## DATA FOR PROCESSING
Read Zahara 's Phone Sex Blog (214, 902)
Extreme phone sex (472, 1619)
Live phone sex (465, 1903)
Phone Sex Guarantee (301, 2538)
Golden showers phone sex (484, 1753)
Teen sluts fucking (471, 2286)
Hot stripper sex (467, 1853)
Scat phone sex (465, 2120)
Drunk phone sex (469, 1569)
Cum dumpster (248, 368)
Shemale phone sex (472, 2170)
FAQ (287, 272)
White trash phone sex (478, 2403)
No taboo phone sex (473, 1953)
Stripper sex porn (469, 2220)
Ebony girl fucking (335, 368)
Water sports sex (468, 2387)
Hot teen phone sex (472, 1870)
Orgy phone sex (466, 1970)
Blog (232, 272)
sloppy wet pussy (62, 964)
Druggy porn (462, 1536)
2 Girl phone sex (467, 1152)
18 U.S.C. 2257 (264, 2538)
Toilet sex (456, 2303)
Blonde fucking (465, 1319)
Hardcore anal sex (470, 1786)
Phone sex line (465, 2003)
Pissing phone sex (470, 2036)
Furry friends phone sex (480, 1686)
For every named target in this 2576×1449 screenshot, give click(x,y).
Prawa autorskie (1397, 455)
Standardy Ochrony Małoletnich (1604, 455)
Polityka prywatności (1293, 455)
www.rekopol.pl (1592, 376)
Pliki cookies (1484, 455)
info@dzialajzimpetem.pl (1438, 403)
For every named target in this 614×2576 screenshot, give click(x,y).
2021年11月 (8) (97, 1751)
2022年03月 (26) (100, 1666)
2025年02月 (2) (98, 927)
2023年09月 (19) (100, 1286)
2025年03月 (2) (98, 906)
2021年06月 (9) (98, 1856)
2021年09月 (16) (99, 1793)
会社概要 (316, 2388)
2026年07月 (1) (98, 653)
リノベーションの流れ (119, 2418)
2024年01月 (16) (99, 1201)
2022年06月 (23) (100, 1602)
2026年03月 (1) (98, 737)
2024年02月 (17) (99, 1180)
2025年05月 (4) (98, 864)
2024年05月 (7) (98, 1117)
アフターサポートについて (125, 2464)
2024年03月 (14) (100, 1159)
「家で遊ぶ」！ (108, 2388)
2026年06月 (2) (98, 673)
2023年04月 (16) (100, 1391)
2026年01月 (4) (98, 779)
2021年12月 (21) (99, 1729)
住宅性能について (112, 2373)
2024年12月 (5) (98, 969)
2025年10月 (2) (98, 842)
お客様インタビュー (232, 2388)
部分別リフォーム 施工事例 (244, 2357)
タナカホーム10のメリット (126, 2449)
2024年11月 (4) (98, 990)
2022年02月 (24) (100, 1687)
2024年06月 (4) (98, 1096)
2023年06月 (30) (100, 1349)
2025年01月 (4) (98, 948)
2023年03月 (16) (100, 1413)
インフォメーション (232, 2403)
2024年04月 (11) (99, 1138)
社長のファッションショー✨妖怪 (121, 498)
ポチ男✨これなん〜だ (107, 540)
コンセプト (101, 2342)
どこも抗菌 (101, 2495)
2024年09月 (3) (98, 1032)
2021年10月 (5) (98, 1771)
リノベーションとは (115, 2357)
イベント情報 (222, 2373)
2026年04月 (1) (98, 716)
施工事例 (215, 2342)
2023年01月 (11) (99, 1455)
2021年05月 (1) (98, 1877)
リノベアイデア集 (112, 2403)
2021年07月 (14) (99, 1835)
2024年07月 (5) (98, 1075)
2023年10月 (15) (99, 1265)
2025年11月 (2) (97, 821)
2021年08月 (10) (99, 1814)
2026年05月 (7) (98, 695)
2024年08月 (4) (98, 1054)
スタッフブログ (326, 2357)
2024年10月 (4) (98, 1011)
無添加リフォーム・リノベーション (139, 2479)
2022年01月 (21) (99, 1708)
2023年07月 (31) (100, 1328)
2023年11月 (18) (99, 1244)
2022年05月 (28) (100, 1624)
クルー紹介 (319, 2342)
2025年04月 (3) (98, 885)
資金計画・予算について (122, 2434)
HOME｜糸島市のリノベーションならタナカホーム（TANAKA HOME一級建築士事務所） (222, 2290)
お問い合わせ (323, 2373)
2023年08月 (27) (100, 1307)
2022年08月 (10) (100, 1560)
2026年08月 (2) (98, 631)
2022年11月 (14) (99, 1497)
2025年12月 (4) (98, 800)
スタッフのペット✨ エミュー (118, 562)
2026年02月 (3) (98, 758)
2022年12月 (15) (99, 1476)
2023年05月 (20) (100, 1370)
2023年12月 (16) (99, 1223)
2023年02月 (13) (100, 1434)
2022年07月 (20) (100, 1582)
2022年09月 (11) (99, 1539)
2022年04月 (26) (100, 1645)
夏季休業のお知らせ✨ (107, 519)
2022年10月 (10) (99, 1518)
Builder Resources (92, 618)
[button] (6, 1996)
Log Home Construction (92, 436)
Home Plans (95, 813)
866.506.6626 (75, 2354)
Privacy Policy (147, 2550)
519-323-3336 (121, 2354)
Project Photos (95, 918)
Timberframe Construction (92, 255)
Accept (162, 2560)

## ABOUT THIS TASK
Set down the records above once more, exactly as they stand.

## SOLVED PROBLEM
Read Zahara 's Phone Sex Blog (214, 902)
Extreme phone sex (472, 1619)
Live phone sex (465, 1903)
Phone Sex Guarantee (301, 2538)
Golden showers phone sex (484, 1753)
Teen sluts fucking (471, 2286)
Hot stripper sex (467, 1853)
Scat phone sex (465, 2120)
Drunk phone sex (469, 1569)
Cum dumpster (248, 368)
Shemale phone sex (472, 2170)
FAQ (287, 272)
White trash phone sex (478, 2403)
No taboo phone sex (473, 1953)
Stripper sex porn (469, 2220)
Ebony girl fucking (335, 368)
Water sports sex (468, 2387)
Hot teen phone sex (472, 1870)
Orgy phone sex (466, 1970)
Blog (232, 272)
sloppy wet pussy (62, 964)
Druggy porn (462, 1536)
2 Girl phone sex (467, 1152)
18 U.S.C. 2257 (264, 2538)
Toilet sex (456, 2303)
Blonde fucking (465, 1319)
Hardcore anal sex (470, 1786)
Phone sex line (465, 2003)
Pissing phone sex (470, 2036)
Furry friends phone sex (480, 1686)
For every named target in this 2576×1449 screenshot, give click(x,y).
Prawa autorskie (1397, 455)
Standardy Ochrony Małoletnich (1604, 455)
Polityka prywatności (1293, 455)
www.rekopol.pl (1592, 376)
Pliki cookies (1484, 455)
info@dzialajzimpetem.pl (1438, 403)
For every named target in this 614×2576 screenshot, give click(x,y).
2021年11月 (8) (97, 1751)
2022年03月 (26) (100, 1666)
2025年02月 (2) (98, 927)
2023年09月 (19) (100, 1286)
2025年03月 (2) (98, 906)
2021年06月 (9) (98, 1856)
2021年09月 (16) (99, 1793)
会社概要 (316, 2388)
2026年07月 (1) (98, 653)
リノベーションの流れ (119, 2418)
2024年01月 (16) (99, 1201)
2022年06月 (23) (100, 1602)
2026年03月 (1) (98, 737)
2024年02月 (17) (99, 1180)
2025年05月 (4) (98, 864)
2024年05月 (7) (98, 1117)
アフターサポートについて (125, 2464)
2024年03月 (14) (100, 1159)
「家で遊ぶ」！ (108, 2388)
2026年06月 (2) (98, 673)
2023年04月 (16) (100, 1391)
2026年01月 (4) (98, 779)
2021年12月 (21) (99, 1729)
住宅性能について (112, 2373)
2024年12月 (5) (98, 969)
2025年10月 (2) (98, 842)
お客様インタビュー (232, 2388)
部分別リフォーム 施工事例 (244, 2357)
タナカホーム10のメリット (126, 2449)
2024年11月 (4) (98, 990)
2022年02月 (24) (100, 1687)
2024年06月 (4) (98, 1096)
2023年06月 (30) (100, 1349)
2025年01月 (4) (98, 948)
2023年03月 (16) (100, 1413)
インフォメーション (232, 2403)
2024年04月 (11) (99, 1138)
社長のファッションショー✨妖怪 (121, 498)
ポチ男✨これなん〜だ (107, 540)
コンセプト (101, 2342)
どこも抗菌 (101, 2495)
2024年09月 (3) (98, 1032)
2021年10月 (5) (98, 1771)
リノベーションとは (115, 2357)
イベント情報 (222, 2373)
2026年04月 (1) (98, 716)
施工事例 (215, 2342)
2023年01月 (11) (99, 1455)
2021年05月 (1) (98, 1877)
リノベアイデア集 (112, 2403)
2021年07月 (14) (99, 1835)
2024年07月 (5) (98, 1075)
2023年10月 (15) (99, 1265)
2025年11月 (2) (97, 821)
2021年08月 (10) (99, 1814)
2026年05月 (7) (98, 695)
2024年08月 (4) (98, 1054)
スタッフブログ (326, 2357)
2024年10月 (4) (98, 1011)
無添加リフォーム・リノベーション (139, 2479)
2022年01月 (21) (99, 1708)
2023年07月 (31) (100, 1328)
2023年11月 (18) (99, 1244)
2022年05月 (28) (100, 1624)
クルー紹介 (319, 2342)
2025年04月 (3) (98, 885)
資金計画・予算について (122, 2434)
HOME｜糸島市のリノベーションならタナカホーム（TANAKA HOME一級建築士事務所） (222, 2290)
お問い合わせ (323, 2373)
2023年08月 (27) (100, 1307)
2022年08月 (10) (100, 1560)
2026年08月 (2) (98, 631)
2022年11月 (14) (99, 1497)
2025年12月 (4) (98, 800)
スタッフのペット✨ エミュー (118, 562)
2026年02月 (3) (98, 758)
2022年12月 (15) (99, 1476)
2023年05月 (20) (100, 1370)
2023年12月 (16) (99, 1223)
2023年02月 (13) (100, 1434)
2022年07月 (20) (100, 1582)
2022年09月 (11) (99, 1539)
2022年04月 (26) (100, 1645)
夏季休業のお知らせ✨ (107, 519)
2022年10月 (10) (99, 1518)
Builder Resources (92, 618)
[button] (6, 1996)
Log Home Construction (92, 436)
Home Plans (95, 813)
866.506.6626 (75, 2354)
Privacy Policy (147, 2550)
519-323-3336 (121, 2354)
Project Photos (95, 918)
Timberframe Construction (92, 255)
Accept (162, 2560)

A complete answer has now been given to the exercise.